§ **WHAT THIS TASK INVOLVES**
Copy every line below. Do not alter any of them.

§ **EXERCISE DATA**
━━━━
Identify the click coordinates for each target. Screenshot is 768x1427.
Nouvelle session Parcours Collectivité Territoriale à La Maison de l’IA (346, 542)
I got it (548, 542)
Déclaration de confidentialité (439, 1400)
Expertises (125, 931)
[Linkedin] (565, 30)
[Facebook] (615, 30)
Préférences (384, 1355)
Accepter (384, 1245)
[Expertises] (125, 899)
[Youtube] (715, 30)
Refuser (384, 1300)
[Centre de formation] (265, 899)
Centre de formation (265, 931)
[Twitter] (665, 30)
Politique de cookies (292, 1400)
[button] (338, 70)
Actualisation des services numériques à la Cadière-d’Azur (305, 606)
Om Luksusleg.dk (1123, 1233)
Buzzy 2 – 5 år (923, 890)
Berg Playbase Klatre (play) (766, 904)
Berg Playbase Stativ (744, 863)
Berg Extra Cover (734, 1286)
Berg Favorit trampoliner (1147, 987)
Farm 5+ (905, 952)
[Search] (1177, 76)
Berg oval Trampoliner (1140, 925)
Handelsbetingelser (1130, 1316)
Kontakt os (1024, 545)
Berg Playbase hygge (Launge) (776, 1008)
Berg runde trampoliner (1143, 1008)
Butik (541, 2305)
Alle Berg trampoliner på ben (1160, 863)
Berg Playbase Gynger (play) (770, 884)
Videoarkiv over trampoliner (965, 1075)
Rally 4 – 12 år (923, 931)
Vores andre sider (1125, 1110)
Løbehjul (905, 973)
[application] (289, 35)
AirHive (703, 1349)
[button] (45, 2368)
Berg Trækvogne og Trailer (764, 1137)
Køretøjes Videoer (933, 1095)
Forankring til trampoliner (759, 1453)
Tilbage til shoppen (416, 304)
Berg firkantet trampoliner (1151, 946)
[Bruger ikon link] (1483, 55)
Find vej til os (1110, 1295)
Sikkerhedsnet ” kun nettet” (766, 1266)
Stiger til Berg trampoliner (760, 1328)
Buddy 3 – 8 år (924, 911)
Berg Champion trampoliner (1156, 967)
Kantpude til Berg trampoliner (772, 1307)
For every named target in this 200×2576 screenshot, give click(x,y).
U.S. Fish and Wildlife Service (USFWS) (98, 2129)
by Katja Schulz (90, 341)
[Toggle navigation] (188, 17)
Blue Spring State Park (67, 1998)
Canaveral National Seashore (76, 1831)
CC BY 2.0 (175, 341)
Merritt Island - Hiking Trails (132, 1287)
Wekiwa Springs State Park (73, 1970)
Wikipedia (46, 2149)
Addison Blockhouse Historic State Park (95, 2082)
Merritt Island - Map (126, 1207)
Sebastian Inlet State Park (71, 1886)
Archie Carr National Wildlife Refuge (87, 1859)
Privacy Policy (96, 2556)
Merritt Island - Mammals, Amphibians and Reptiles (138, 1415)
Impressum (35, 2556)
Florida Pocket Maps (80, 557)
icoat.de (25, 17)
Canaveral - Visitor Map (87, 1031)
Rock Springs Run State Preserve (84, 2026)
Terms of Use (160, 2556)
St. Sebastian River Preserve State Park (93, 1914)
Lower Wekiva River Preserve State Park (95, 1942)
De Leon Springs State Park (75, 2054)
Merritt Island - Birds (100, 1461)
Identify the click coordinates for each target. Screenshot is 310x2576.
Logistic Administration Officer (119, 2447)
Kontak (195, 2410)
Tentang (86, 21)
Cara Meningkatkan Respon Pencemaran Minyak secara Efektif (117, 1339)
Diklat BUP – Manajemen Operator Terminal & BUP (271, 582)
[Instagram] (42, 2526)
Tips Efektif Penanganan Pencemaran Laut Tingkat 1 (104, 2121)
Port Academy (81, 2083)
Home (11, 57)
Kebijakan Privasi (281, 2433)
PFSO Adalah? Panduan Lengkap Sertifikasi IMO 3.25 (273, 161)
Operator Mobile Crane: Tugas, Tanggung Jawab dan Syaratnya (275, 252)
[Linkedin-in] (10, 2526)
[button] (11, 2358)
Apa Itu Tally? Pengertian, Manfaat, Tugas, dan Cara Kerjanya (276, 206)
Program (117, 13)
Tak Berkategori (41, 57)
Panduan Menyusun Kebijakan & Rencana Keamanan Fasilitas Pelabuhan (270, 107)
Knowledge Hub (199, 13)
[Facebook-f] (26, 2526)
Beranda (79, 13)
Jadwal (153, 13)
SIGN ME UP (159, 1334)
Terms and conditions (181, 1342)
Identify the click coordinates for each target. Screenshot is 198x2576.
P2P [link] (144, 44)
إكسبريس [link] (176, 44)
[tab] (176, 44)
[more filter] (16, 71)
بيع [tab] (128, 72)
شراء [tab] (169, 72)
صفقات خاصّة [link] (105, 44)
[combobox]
━━━━
§ **FINAL ANSWER**
Identify the click coordinates for each target. Screenshot is 768x1427.
Nouvelle session Parcours Collectivité Territoriale à La Maison de l’IA (346, 542)
I got it (548, 542)
Déclaration de confidentialité (439, 1400)
Expertises (125, 931)
[Linkedin] (565, 30)
[Facebook] (615, 30)
Préférences (384, 1355)
Accepter (384, 1245)
[Expertises] (125, 899)
[Youtube] (715, 30)
Refuser (384, 1300)
[Centre de formation] (265, 899)
Centre de formation (265, 931)
[Twitter] (665, 30)
Politique de cookies (292, 1400)
[button] (338, 70)
Actualisation des services numériques à la Cadière-d’Azur (305, 606)
Om Luksusleg.dk (1123, 1233)
Buzzy 2 – 5 år (923, 890)
Berg Playbase Klatre (play) (766, 904)
Berg Playbase Stativ (744, 863)
Berg Extra Cover (734, 1286)
Berg Favorit trampoliner (1147, 987)
Farm 5+ (905, 952)
[Search] (1177, 76)
Berg oval Trampoliner (1140, 925)
Handelsbetingelser (1130, 1316)
Kontakt os (1024, 545)
Berg Playbase hygge (Launge) (776, 1008)
Berg runde trampoliner (1143, 1008)
Butik (541, 2305)
Alle Berg trampoliner på ben (1160, 863)
Berg Playbase Gynger (play) (770, 884)
Videoarkiv over trampoliner (965, 1075)
Rally 4 – 12 år (923, 931)
Vores andre sider (1125, 1110)
Løbehjul (905, 973)
[application] (289, 35)
AirHive (703, 1349)
[button] (45, 2368)
Berg Trækvogne og Trailer (764, 1137)
Køretøjes Videoer (933, 1095)
Forankring til trampoliner (759, 1453)
Tilbage til shoppen (416, 304)
Berg firkantet trampoliner (1151, 946)
[Bruger ikon link] (1483, 55)
Find vej til os (1110, 1295)
Sikkerhedsnet ” kun nettet” (766, 1266)
Stiger til Berg trampoliner (760, 1328)
Buddy 3 – 8 år (924, 911)
Berg Champion trampoliner (1156, 967)
Kantpude til Berg trampoliner (772, 1307)
For every named target in this 200×2576 screenshot, give click(x,y).
U.S. Fish and Wildlife Service (USFWS) (98, 2129)
by Katja Schulz (90, 341)
[Toggle navigation] (188, 17)
Blue Spring State Park (67, 1998)
Canaveral National Seashore (76, 1831)
CC BY 2.0 (175, 341)
Merritt Island - Hiking Trails (132, 1287)
Wekiwa Springs State Park (73, 1970)
Wikipedia (46, 2149)
Addison Blockhouse Historic State Park (95, 2082)
Merritt Island - Map (126, 1207)
Sebastian Inlet State Park (71, 1886)
Archie Carr National Wildlife Refuge (87, 1859)
Privacy Policy (96, 2556)
Merritt Island - Mammals, Amphibians and Reptiles (138, 1415)
Impressum (35, 2556)
Florida Pocket Maps (80, 557)
icoat.de (25, 17)
Canaveral - Visitor Map (87, 1031)
Rock Springs Run State Preserve (84, 2026)
Terms of Use (160, 2556)
St. Sebastian River Preserve State Park (93, 1914)
Lower Wekiva River Preserve State Park (95, 1942)
De Leon Springs State Park (75, 2054)
Merritt Island - Birds (100, 1461)
Identify the click coordinates for each target. Screenshot is 310x2576.
Logistic Administration Officer (119, 2447)
Kontak (195, 2410)
Tentang (86, 21)
Cara Meningkatkan Respon Pencemaran Minyak secara Efektif (117, 1339)
Diklat BUP – Manajemen Operator Terminal & BUP (271, 582)
[Instagram] (42, 2526)
Tips Efektif Penanganan Pencemaran Laut Tingkat 1 (104, 2121)
Port Academy (81, 2083)
Home (11, 57)
Kebijakan Privasi (281, 2433)
PFSO Adalah? Panduan Lengkap Sertifikasi IMO 3.25 (273, 161)
Operator Mobile Crane: Tugas, Tanggung Jawab dan Syaratnya (275, 252)
[Linkedin-in] (10, 2526)
[button] (11, 2358)
Apa Itu Tally? Pengertian, Manfaat, Tugas, dan Cara Kerjanya (276, 206)
Program (117, 13)
Tak Berkategori (41, 57)
Panduan Menyusun Kebijakan & Rencana Keamanan Fasilitas Pelabuhan (270, 107)
Knowledge Hub (199, 13)
[Facebook-f] (26, 2526)
Beranda (79, 13)
Jadwal (153, 13)
SIGN ME UP (159, 1334)
Terms and conditions (181, 1342)
Identify the click coordinates for each target. Screenshot is 198x2576.
P2P [link] (144, 44)
إكسبريس [link] (176, 44)
[tab] (176, 44)
[more filter] (16, 71)
بيع [tab] (128, 72)
شراء [tab] (169, 72)
صفقات خاصّة [link] (105, 44)
[combobox]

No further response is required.